Ainsi donc, cette bonne ville de Saline avait un cadavre sur les bras. L'identité de la victime était inconnue et si l'on ne précisait pas les causes du décès, l'article mentionnait d'atroces mutilations. Le journal relayait l'appel de la police à signaler toutes disparitions d'un proche, réelles ou supposées. Thomas était prêt à parier qu'on allait parler de cette histoire jusqu'au printemps prochain, voire au-delà, et que si elle connaissait d'autres développements aussi spectaculaires elle deviendrait même une foutue légende. Il avait passé le plus clair de son temps de sa vie ici, et le seul fait divers approchant dont il se souvenait (dans la catégorie mort et effroi) était le carambolage entre un poids lourd et un transport de bétail sur la nationale 11, il y avait de ça près de quatre ans. Saline n'était pas une grande ville. Elle n'était pas petite non plus.
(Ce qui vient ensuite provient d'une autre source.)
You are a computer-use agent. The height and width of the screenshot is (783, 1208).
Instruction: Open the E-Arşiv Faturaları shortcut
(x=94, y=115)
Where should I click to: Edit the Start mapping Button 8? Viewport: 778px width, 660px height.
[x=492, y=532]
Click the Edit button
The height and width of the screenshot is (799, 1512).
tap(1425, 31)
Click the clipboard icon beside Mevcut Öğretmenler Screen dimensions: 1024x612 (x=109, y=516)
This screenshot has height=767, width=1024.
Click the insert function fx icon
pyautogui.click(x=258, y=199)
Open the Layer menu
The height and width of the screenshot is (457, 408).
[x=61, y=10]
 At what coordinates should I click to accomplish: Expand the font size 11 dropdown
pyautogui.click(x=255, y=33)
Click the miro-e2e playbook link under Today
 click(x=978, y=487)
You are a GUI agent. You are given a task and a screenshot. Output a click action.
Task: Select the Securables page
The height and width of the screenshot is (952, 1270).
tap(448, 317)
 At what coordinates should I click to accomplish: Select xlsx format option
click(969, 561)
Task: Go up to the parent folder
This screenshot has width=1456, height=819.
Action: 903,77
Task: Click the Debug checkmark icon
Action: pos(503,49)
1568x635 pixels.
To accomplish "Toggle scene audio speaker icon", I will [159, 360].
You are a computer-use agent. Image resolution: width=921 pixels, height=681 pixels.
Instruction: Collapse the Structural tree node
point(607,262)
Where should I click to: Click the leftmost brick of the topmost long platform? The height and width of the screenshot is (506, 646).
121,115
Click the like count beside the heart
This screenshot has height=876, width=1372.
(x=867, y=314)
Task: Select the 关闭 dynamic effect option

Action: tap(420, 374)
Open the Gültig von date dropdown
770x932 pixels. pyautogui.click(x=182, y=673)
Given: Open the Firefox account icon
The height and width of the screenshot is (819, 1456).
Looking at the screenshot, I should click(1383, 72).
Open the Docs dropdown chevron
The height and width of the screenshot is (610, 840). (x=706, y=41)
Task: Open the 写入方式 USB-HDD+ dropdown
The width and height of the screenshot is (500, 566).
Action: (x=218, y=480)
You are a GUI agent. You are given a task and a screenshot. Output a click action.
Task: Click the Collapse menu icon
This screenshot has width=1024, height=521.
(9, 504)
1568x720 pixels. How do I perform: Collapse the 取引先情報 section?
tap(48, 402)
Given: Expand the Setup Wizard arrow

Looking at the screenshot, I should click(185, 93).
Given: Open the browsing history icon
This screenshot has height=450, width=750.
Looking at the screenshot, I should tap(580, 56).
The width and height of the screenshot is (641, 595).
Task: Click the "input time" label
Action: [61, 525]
C'était un morceau de civilisation quelconque, médiocre, morne et fonctionnel dans son ensemble, étendu, mais aux proportions encore assez humaines pour qu'une telle horreur l'ébranle durablement.
Régulièrement, j'entends ma mère se plaindre de ma santé auprès de la voisine, de ses collègues de travail ou du peu de famille qui nous fait parfois l'honneur d'une visite (triste, courte et empruntée). Elle a beau prétendre que c'est pour elle la source d'une grande inquiétude, moi je sais que c'est avant tout une source d'embarras. Elle peste et racle son mégot entre ses dents à chaque fois qu'il faut me trainer chez le généraliste. J'ai le droit à une consultation par mois, lorsque ce n'est pas deux. Ou trois. Stéthoscope froid. Honteuse nudité chétive sur la balance. Langue tirée et prise de sang.
Je n'ai jamais rien.
J'ai toujours quelques chose.
On ne sait pas.
Le visage a l’air d’avoir été ravagé à l’acide. La forme du corps est tordue. De la peau pend partout, même au bout des doigts que la chose agite, et je me rend compte alors qu’elle est nue.